**PROBLEM TO WORK ON**
Could you write out the lines from the line with "Click the browser home icon" to the line with "The image size is (878, 607).", substituting "back arrow" for "home icon" and leaving everything else unchanged?

**GIVEN ENTRIES**
** Begin **

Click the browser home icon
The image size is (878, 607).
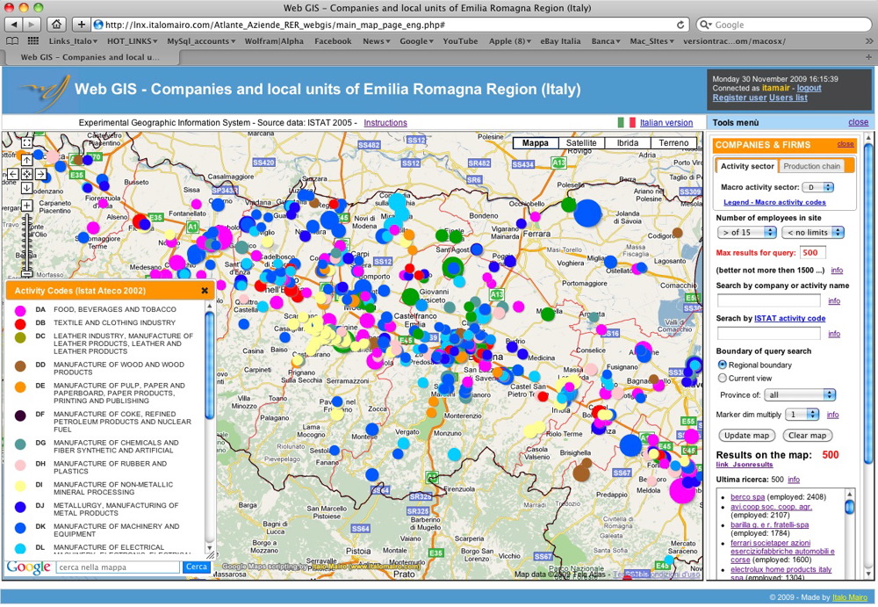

** End **
** Begin **

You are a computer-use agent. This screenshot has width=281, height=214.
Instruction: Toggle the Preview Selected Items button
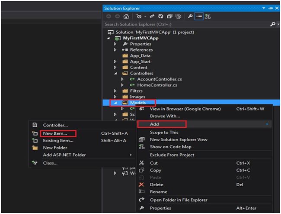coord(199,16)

** End **

**RIGHT ANSWER**
Click the browser back arrow
The image size is (878, 607).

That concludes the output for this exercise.